(Recorded data)

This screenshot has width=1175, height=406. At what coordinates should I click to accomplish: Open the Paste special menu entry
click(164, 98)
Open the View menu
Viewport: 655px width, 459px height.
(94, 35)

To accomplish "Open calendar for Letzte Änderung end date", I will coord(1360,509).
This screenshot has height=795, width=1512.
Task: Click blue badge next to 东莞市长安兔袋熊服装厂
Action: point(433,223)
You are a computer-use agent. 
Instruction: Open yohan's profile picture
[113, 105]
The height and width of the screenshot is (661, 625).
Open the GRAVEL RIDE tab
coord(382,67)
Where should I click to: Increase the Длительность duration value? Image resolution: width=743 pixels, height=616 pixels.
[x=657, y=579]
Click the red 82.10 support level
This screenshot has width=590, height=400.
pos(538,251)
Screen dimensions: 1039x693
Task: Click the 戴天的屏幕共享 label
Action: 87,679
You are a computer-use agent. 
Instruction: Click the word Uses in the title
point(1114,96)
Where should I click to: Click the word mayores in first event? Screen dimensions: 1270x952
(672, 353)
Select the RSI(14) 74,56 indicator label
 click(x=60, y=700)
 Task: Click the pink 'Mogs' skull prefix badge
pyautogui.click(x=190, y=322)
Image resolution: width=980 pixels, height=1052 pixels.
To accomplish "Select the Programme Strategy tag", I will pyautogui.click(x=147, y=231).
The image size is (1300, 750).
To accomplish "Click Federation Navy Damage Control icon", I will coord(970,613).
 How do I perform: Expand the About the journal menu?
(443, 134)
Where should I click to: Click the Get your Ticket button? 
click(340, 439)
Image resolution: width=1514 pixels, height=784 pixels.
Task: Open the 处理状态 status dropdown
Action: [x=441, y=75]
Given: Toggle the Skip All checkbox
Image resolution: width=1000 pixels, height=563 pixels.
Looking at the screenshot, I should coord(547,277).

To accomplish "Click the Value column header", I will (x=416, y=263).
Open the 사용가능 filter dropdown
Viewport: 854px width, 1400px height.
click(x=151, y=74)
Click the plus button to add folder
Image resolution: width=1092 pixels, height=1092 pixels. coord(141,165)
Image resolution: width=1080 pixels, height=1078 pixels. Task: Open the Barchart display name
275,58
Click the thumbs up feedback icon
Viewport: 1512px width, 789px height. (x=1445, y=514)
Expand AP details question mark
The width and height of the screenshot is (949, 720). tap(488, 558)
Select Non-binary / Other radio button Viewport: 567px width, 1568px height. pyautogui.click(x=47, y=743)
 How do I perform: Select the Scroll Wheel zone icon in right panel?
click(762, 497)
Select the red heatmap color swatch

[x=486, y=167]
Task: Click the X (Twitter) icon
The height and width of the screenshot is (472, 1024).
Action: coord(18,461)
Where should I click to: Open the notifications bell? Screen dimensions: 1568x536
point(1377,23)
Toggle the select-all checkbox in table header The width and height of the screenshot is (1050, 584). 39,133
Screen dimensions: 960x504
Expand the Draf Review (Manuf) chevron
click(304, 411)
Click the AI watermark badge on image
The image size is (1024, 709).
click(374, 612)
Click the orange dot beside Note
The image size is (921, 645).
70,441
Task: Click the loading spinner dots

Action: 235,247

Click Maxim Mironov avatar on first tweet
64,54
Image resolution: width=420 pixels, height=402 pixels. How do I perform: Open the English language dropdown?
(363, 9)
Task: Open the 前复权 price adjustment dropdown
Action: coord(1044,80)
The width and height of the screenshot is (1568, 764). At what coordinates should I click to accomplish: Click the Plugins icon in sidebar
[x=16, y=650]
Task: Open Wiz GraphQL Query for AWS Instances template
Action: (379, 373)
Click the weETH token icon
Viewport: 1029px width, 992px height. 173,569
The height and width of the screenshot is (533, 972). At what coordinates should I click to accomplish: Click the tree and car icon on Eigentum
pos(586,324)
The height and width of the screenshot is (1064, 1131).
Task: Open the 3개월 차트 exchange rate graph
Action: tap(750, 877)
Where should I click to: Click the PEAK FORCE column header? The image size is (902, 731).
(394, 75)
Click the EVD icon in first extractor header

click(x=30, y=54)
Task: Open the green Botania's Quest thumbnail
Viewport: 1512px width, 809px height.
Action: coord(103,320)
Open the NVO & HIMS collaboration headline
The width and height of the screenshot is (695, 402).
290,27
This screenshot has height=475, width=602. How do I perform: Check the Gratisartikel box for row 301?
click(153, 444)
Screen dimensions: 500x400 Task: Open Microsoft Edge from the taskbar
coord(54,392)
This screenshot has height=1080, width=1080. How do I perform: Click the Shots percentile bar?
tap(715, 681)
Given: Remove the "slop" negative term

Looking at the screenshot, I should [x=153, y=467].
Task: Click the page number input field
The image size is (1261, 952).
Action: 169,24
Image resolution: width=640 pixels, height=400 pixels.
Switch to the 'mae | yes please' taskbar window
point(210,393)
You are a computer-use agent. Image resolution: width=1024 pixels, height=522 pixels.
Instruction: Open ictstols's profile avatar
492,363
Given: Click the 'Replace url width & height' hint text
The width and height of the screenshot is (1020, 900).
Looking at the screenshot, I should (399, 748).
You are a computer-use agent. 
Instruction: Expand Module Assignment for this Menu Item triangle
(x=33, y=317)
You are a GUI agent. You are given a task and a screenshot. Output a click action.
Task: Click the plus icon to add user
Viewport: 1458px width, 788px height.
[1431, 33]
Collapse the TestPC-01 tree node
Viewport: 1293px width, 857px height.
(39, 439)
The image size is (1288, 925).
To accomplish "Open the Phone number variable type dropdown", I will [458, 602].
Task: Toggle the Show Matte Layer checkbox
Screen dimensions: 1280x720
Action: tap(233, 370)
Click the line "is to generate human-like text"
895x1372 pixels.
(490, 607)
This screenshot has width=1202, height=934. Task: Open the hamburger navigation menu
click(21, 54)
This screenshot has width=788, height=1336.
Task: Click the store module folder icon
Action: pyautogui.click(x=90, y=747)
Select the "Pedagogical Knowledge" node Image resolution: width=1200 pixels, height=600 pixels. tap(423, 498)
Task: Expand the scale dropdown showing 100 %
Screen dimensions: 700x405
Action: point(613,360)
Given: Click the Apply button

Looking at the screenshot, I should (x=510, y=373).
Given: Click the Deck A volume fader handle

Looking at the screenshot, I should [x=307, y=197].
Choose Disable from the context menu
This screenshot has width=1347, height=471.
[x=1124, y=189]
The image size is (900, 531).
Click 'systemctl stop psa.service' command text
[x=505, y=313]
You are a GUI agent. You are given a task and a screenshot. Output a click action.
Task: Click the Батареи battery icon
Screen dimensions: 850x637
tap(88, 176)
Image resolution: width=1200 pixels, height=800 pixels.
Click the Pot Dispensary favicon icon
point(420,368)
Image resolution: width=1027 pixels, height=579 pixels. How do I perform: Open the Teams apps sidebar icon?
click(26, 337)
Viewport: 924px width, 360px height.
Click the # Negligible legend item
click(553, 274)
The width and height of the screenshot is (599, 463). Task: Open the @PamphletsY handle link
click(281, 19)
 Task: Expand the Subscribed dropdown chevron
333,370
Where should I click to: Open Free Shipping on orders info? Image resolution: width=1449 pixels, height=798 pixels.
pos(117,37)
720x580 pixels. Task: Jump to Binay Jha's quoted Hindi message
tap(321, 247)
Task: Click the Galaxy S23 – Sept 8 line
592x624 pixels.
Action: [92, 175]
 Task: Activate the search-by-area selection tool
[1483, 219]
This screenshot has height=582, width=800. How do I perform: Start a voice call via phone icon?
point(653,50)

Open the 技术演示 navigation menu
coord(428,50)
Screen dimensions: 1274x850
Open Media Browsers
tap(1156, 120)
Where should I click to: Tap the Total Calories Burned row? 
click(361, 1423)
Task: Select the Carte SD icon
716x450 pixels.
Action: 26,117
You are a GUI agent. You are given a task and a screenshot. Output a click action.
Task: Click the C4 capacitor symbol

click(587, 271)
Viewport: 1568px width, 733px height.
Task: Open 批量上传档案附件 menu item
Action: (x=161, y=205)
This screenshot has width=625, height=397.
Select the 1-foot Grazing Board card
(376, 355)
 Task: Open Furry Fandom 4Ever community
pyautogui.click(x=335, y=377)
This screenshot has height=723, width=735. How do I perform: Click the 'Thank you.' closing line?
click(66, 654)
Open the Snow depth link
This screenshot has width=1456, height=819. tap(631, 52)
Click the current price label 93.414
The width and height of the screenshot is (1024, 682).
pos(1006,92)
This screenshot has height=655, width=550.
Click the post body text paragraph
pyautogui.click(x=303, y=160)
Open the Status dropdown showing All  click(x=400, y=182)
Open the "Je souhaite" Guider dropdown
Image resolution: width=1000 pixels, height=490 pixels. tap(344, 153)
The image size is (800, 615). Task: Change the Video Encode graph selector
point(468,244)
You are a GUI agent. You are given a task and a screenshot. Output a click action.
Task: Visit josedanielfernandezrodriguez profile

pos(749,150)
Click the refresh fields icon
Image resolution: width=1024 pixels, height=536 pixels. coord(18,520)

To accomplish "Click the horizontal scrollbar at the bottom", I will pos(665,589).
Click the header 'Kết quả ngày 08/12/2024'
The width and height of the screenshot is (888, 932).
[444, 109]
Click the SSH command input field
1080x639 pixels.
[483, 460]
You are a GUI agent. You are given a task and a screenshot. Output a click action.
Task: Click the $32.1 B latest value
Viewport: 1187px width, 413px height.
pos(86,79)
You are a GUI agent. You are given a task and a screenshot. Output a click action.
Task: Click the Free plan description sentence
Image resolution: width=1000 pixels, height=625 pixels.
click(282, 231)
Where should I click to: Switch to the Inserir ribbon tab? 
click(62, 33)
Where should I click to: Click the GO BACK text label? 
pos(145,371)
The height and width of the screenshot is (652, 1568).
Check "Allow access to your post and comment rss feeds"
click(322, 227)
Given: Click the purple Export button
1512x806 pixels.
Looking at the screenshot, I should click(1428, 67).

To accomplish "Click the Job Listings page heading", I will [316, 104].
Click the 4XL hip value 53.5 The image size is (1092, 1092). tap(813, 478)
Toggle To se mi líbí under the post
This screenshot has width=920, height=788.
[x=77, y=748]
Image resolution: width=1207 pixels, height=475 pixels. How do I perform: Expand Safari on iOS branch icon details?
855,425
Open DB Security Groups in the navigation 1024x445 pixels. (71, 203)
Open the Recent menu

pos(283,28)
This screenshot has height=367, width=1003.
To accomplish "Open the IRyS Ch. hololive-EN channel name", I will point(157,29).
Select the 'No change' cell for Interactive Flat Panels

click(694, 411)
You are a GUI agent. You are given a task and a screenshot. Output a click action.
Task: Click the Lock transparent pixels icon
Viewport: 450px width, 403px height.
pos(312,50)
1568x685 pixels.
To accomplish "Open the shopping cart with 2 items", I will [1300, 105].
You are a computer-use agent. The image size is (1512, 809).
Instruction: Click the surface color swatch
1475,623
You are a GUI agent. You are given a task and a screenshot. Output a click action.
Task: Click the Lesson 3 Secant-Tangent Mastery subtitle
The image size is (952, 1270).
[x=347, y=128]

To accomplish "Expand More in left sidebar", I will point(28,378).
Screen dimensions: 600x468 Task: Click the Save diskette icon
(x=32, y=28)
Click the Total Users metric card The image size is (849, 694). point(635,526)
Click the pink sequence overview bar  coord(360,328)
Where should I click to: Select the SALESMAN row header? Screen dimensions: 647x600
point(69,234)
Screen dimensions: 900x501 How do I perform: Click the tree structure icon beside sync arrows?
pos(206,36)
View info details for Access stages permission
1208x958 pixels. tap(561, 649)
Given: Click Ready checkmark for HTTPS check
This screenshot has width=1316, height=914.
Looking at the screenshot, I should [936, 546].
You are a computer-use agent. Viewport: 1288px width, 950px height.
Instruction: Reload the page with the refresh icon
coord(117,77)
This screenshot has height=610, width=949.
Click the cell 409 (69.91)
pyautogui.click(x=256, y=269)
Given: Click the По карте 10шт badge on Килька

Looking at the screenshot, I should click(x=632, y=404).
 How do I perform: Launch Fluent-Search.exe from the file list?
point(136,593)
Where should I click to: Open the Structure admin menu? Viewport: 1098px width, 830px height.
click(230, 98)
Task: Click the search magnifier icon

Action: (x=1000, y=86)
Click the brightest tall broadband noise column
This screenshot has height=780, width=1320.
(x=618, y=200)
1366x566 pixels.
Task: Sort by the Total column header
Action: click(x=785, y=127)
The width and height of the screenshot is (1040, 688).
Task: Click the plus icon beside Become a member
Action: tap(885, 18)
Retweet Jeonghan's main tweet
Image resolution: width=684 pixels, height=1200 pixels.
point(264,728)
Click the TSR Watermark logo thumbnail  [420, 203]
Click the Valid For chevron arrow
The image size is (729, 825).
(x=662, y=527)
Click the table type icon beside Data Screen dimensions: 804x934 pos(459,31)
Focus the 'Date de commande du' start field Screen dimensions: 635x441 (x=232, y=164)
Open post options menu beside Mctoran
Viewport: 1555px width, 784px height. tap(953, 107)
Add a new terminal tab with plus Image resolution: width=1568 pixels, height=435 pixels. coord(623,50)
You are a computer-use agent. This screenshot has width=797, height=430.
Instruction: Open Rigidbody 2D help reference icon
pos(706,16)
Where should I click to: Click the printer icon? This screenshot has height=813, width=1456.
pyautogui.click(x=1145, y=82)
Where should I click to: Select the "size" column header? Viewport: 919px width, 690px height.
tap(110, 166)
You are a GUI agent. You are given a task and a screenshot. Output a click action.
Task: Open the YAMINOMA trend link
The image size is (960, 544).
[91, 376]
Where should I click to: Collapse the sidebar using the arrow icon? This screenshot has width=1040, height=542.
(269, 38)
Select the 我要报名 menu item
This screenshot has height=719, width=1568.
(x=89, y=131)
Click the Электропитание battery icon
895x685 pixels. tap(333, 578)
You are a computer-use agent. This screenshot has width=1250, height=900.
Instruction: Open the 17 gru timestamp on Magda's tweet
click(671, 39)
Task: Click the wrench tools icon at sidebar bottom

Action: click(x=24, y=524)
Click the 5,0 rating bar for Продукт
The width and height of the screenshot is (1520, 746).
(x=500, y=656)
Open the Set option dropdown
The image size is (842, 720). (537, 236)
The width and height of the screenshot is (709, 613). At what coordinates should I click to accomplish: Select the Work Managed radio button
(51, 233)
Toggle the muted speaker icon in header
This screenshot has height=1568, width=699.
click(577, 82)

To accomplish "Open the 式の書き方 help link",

• [TASK BRIEF] Copy out the lines above exactly, beginning at the one that contains "Viewport: 1458px width, 788px height." and ending at the one that contains "Task: Toggle the Show Matte Layer checkbox".

• [FINISHED TASK]
Viewport: 1458px width, 788px height.
[1431, 33]
Collapse the TestPC-01 tree node
Viewport: 1293px width, 857px height.
(39, 439)
The image size is (1288, 925).
To accomplish "Open the Phone number variable type dropdown", I will [458, 602].
Task: Toggle the Show Matte Layer checkbox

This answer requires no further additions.